### Extrait du document
◆ ◆ ◆ ◆ ◆
Chaque semaine, on vous invite à lire une nouveauté, un classique ou un livre injustement méconnu.
La Péremption de Nicolas Fargues
En treize romans et un recueil de nouvelles, Nicolas Fargues a composé ce qu’il faut bien appeler une œuvre dont l’un des traits consiste à offrir une formidable peinture des modes de vie et des mentalités de l’époque. A la manière d’un entomologiste, l’écrivain épingle les préjugés (sociaux, raciaux, culturels…) auxquels personne n’échappe vraiment. Pour autant, cette matière « sociologique » n’occulte jamais l’exploration de la nature humaine et de ses motifs éternels, au premier rang desquels les élans du cœur que l’écrivain met en scène au gré de marivaudages ou de comédies de mœurs. En témoignent son nouveau roman, La Péremption, et sa narratrice, Zélie, professeur en arts plastiques, qui à cinquante ans décide de prendre sa retraite anticipée. En attendant le prochain héritage d’un appartement familial, elle estime pouvoir tenir une dizaine d’années sans travailler. Et si ce nouveau temps libre lui permettait de renouer avec la peinture, activité qui lui valut un succès d’estime et la vente de quelques toiles ?
Par ailleurs, du haut de son demi-siècle, Zélie se sent en décalage avec une jeunesse qu’elle a longtemps côtoyée dans son métier : « Une génération venue au monde avec une maîtrise innée du montage vidéo à coupe franche, de l’usage de la touche lecture rapide de la télécommande et des mots-consonnes de trois lettres. Hermétique aux temps morts, au silence, aux conjonctions de subordination et aux textes de plus de six lignes. » Même son fils, Furio, a échappé au supposé héritage culturel de ses parents. Vendeur chez Sonia Rykiel à Paris, narcissique, superficiel, à peu près inculte, militant dans une association LGTBQI avec son compagnon Darel « d’une étroitesse de vue sans remède », il a épousé les codes d’une « toute puissance époque ». Une autre génération, d’autres valeurs, une autre culture aux yeux de laquelle la littérature – entre autres – ne sert à rien : « Trois ou quatre cents pages de blocs de texte imprimés à l’encre et reliés à la colle sous une sommaire couverture en carton, rédigés dans une langue obsolète, sans photos, ni vidéos, ni liens hypertexte, cela pouvait-il revêtir encore un sens, en 2022 ? »
Vivre avec son temps
« La capacité à élever le débat ne servait plus à rien, ni à personne. Avec les réseaux sociaux qui, depuis quinze ans, avaient donné la parole au peuple dans son ensemble, les rapports de force étaient désormais inversés. Le peuple et ses goûts pas toujours sélectifs, on n’entendait plus que lui », constate Zélie. En une vingtaine d’années, sous le rouleau compresseur de la technologie, quelque chose s’est produit et l’on ne reviendrait pas en arrière : « au-delà du traditionnel conflit de générations, c’est l’intelligence elle-même qui se trouvait en danger au sein d’une société perméable comme jamais au matérialisme, à l’infantilisme et à la vulgarité. »
◆ ◆ ◆ ◆ ◆
### Consigne
Pour chaque affirmation ci-dessous, indiquez si elle concorde avec l'extrait ci-dessus, puis justifiez par oui ou par non en citant mot pour mot le passage décisif de l'extrait.
(a) Zélie décide de prendre une retraite anticipée à cinquante ans.
(b) Furio exerce comme professeur en arts plastiques.
(c) Nicolas Fargues a publié treize romans et deux recueils de nouvelles.

### Données fournies
◆ ◆ ◆ ◆ ◆
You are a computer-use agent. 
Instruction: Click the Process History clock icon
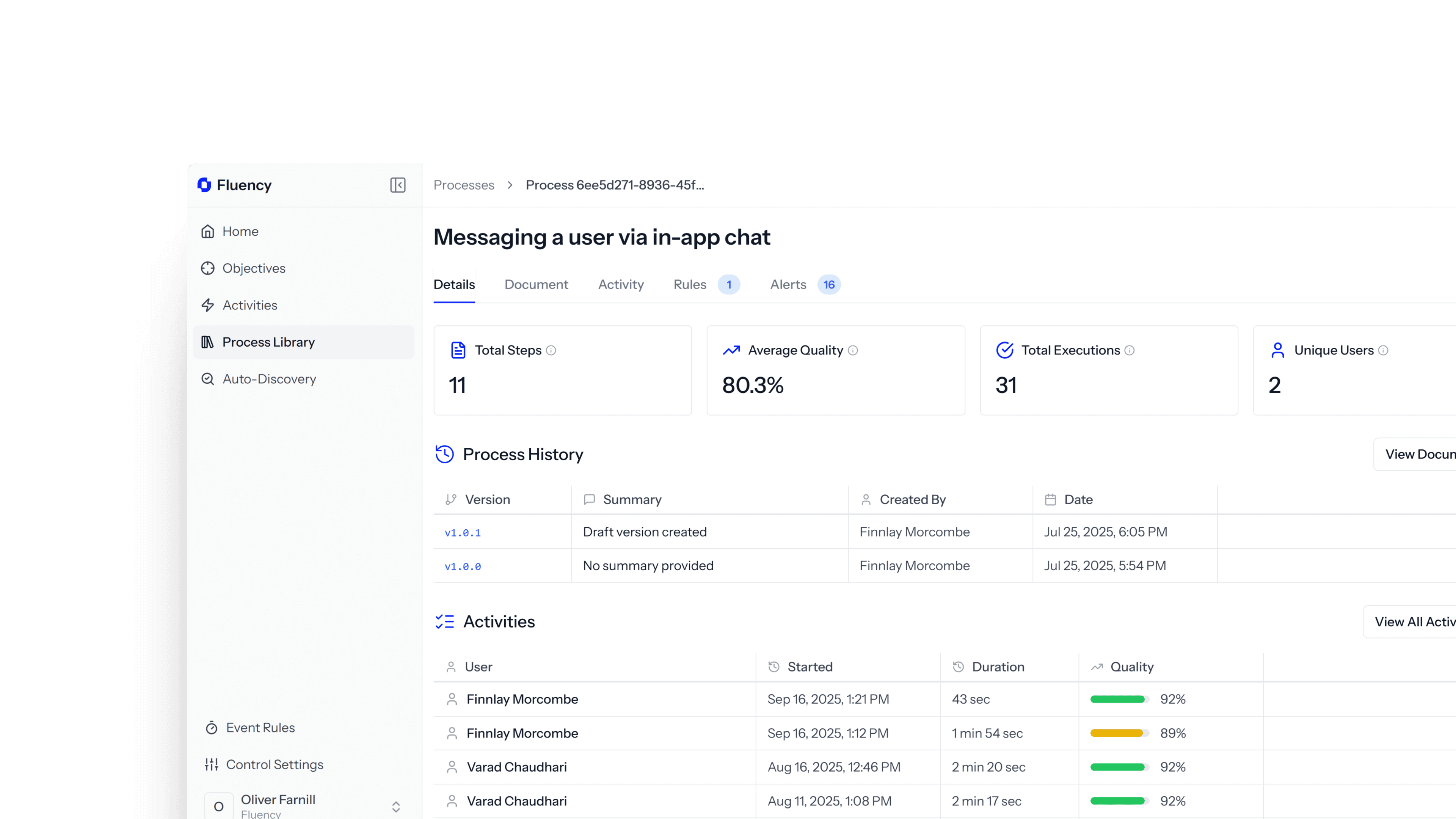point(444,454)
◆ ◆ ◆ ◆ ◆
### Travail réalisé
(a) Oui : « qui à cinquante ans décide de prendre sa retraite anticipée »
(b) Non : « Vendeur chez Sonia Rykiel à Paris »
(c) Non : « En treize romans et un recueil de nouvelles »